------ EXTRAIT DE PAGE ------

Un texte de Maxime Pelletier Labelle

J’ai vu mon grand-père par alliance pleurer. Dans le sinistre brouillard qui accompagnait les funérailles de ma mère, une de mes larmes n’était pas de tristesse. Assis sur une chaise, il y avait un homme immense comme un F-150, la tête penchée. Ses mains aussi grosses que les miennes en gants de skydoo étaient posées sur son visage. Des larmes y ruisselaient maladroitement, peu habituées à trouver leur route. La scène m’a ému. J’y voyais toute la beauté de la sensibilité masculine et le long chemin parcouru par cette génération d’hommes pour se réapproprier leurs larmes.
Encore aujourd’hui, on est plus souvent qu’autrement mal à l’aise avec un homme qui pleure, qui s’avoue vulnérable et parle de sa détresse ouvertement. Des générations de « t’es un homme, soit fort »; de « enweille ti-cul, relève-toi, un gars ça pleure pas »; de « fais pas ta tapette »; et de tapes derrière la tête pour des « sensibleries ». L’image de l’homme fort, stoïque, de marbre et en contrôle continu, à pourrir nos imaginaires. C’est au-delà de la brute, du goon sur la glace, de James Bond, de Rambo, du bon père de famille pourvoyeur ou des films de Vin Diesel, ça traverse toute l’éducation à être un homme de bord en bord. On appelle ça, étrangement, la virilité.
Se déconnecter de son vécu émotionnel, le taire et le cacher, laisse des séquelles dans la vie des hommes. Frapper dans le mur devient plus facile que nommer sa colère. Rouler en char vraiment trop vite parce que c’est plus simple que de faire face à une situation qui nous contrarie. Avoir vraiment envie de se confier à ses amis parce que notre vie de couple s’effondre, mais parler de sa nouvelle télé, du match de la veille ou de ses rénovations. S’enfermer dans le garage parce que le mal de vivre nous assaille et qu’on ne veut surtout pas le montrer à ses proches. Se sentir honteux à l’urgence parce que le cœur qui bat trop vite n’est pas une crise cardiaque, mais une crise d’angoisse. Ne pas prendre son congé de paternité même si on aimerait parce que les autres gars sur le chantier ne le prennent pas et que c’est « pour les femmes ». Ces situations sont banales et souvent sans répercussions graves, mais cette mécanique acquise de refoulement peut vite devenir néfaste et déboucher sur des comportements plus destructeurs.
Si s’avouer dépassé, anxieux, craintif, au bout du rouleau fait de nous des êtres non virils, demander de l’aide pour de la détresse émotionnelle devient l’antithèse de l’homme fort. Au lieu d’être vu comme une forme de courage, demander de l’aide psychologique est encore perçu comme un acte pour les « faibles ». Malgré les campagnes de sensibilisation, cette sournoise perception subsiste. Elle est solidement ancrée dans une conception dangereuse et rétrograde de la masculinité.

------

◆ **VOTRE TÂCHE**: Extrayez sans rien modifier le passage du texte sur la masculinité qui va de « Encore aujourd’hui, on » à « étrangement, la virilité. ».

------ DONNÉES FOURNIES ------

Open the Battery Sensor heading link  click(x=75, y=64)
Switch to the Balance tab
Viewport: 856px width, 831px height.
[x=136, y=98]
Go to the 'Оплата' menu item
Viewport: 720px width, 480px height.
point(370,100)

------
------ DONNÉES FOURNIES ------

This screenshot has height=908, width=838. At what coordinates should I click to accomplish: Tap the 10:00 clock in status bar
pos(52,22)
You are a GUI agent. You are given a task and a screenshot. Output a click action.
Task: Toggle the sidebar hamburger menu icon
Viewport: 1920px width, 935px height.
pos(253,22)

------
------ DONNÉES FOURNIES ------

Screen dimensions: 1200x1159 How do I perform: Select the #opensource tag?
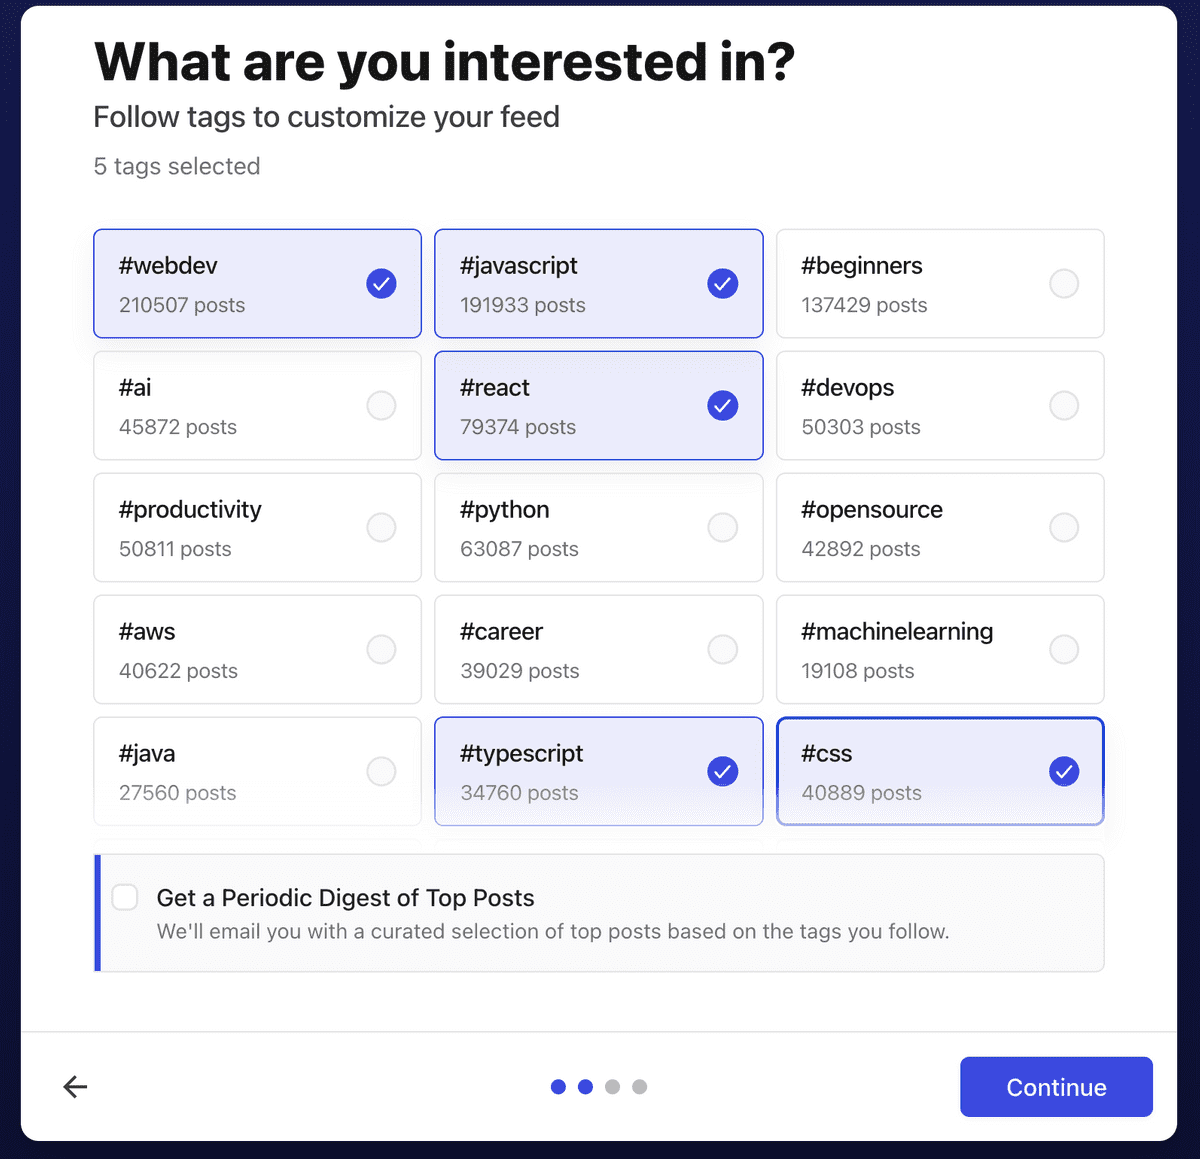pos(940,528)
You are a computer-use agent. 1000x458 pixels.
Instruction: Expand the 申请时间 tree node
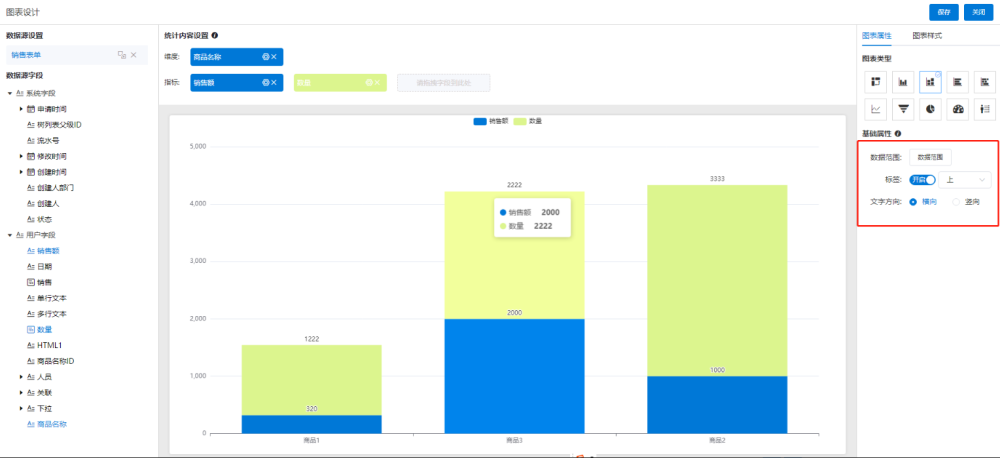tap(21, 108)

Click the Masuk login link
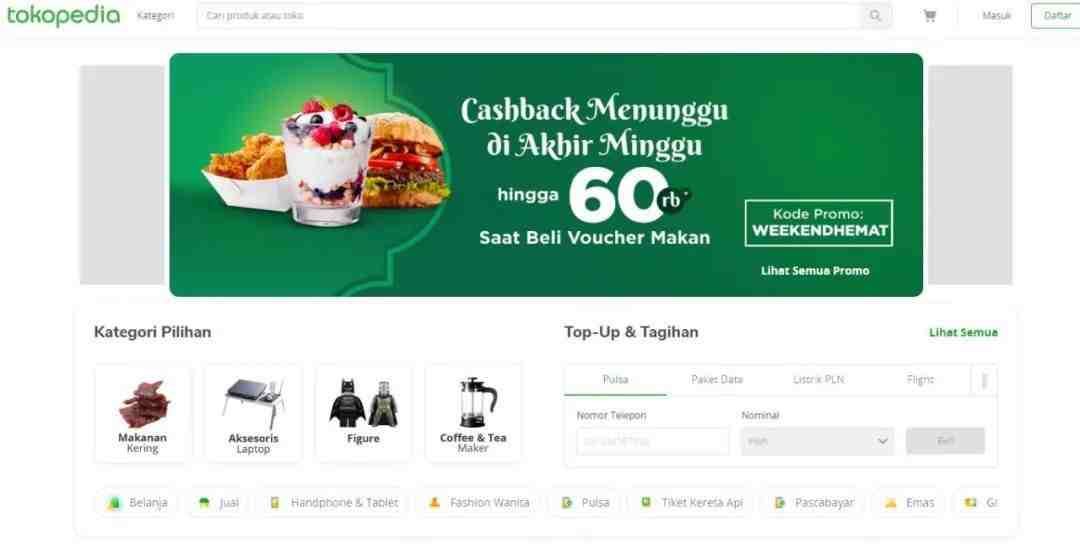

------

◆ **SOLUTION PROPOSÉE**:
Encore aujourd’hui, on est plus souvent qu’autrement mal à l’aise avec un homme qui pleure, qui s’avoue vulnérable et parle de sa détresse ouvertement. Des générations de « t’es un homme, soit fort »; de « enweille ti-cul, relève-toi, un gars ça pleure pas »; de « fais pas ta tapette »; et de tapes derrière la tête pour des « sensibleries ». L’image de l’homme fort, stoïque, de marbre et en contrôle continu, à pourrir nos imaginaires. C’est au-delà de la brute, du goon sur la glace, de James Bond, de Rambo, du bon père de famille pourvoyeur ou des films de Vin Diesel, ça traverse toute l’éducation à être un homme de bord en bord. On appelle ça, étrangement, la virilité.